* MATERIAL *
::::
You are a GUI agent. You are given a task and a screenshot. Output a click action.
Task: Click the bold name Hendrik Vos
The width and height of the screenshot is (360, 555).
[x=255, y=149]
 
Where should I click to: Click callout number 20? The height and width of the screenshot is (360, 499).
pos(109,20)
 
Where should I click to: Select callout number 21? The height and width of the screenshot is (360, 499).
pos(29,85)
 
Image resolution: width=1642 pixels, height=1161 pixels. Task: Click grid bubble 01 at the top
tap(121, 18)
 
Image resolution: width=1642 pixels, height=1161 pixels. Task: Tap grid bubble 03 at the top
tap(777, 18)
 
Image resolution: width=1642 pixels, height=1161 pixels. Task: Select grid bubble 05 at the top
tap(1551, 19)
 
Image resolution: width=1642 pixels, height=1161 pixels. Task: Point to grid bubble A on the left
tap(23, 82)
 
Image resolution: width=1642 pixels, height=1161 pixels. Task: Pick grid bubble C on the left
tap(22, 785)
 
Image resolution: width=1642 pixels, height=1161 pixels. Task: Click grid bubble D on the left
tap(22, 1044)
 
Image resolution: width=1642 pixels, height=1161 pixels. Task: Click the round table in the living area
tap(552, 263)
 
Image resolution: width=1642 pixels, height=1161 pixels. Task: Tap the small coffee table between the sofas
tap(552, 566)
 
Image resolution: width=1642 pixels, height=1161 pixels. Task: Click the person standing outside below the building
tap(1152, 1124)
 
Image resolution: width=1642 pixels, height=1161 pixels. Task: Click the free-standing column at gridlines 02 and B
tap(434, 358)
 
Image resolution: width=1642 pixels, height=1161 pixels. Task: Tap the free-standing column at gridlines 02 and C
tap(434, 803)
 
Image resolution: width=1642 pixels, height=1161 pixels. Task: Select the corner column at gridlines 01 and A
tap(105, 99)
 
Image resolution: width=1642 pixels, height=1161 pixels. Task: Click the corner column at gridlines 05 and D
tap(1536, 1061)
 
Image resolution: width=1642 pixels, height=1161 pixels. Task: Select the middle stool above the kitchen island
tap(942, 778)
::::
* AIM OF THE TASK *
Copy the records word for word, starting at the very beginning and ending with the line that contains "tap(105, 99)", with both of those lines included.

* RESPONSE FOR THIS EXERCISE *
You are a GUI agent. You are given a task and a screenshot. Output a click action.
Task: Click the bold name Hendrik Vos
The width and height of the screenshot is (360, 555).
[x=255, y=149]
 
Where should I click to: Click callout number 20? The height and width of the screenshot is (360, 499).
pos(109,20)
 
Where should I click to: Select callout number 21? The height and width of the screenshot is (360, 499).
pos(29,85)
 
Image resolution: width=1642 pixels, height=1161 pixels. Task: Click grid bubble 01 at the top
tap(121, 18)
 
Image resolution: width=1642 pixels, height=1161 pixels. Task: Tap grid bubble 03 at the top
tap(777, 18)
 
Image resolution: width=1642 pixels, height=1161 pixels. Task: Select grid bubble 05 at the top
tap(1551, 19)
 
Image resolution: width=1642 pixels, height=1161 pixels. Task: Point to grid bubble A on the left
tap(23, 82)
 
Image resolution: width=1642 pixels, height=1161 pixels. Task: Pick grid bubble C on the left
tap(22, 785)
 
Image resolution: width=1642 pixels, height=1161 pixels. Task: Click grid bubble D on the left
tap(22, 1044)
 
Image resolution: width=1642 pixels, height=1161 pixels. Task: Click the round table in the living area
tap(552, 263)
 
Image resolution: width=1642 pixels, height=1161 pixels. Task: Tap the small coffee table between the sofas
tap(552, 566)
 
Image resolution: width=1642 pixels, height=1161 pixels. Task: Click the person standing outside below the building
tap(1152, 1124)
 
Image resolution: width=1642 pixels, height=1161 pixels. Task: Click the free-standing column at gridlines 02 and B
tap(434, 358)
 
Image resolution: width=1642 pixels, height=1161 pixels. Task: Tap the free-standing column at gridlines 02 and C
tap(434, 803)
 
Image resolution: width=1642 pixels, height=1161 pixels. Task: Select the corner column at gridlines 01 and A
tap(105, 99)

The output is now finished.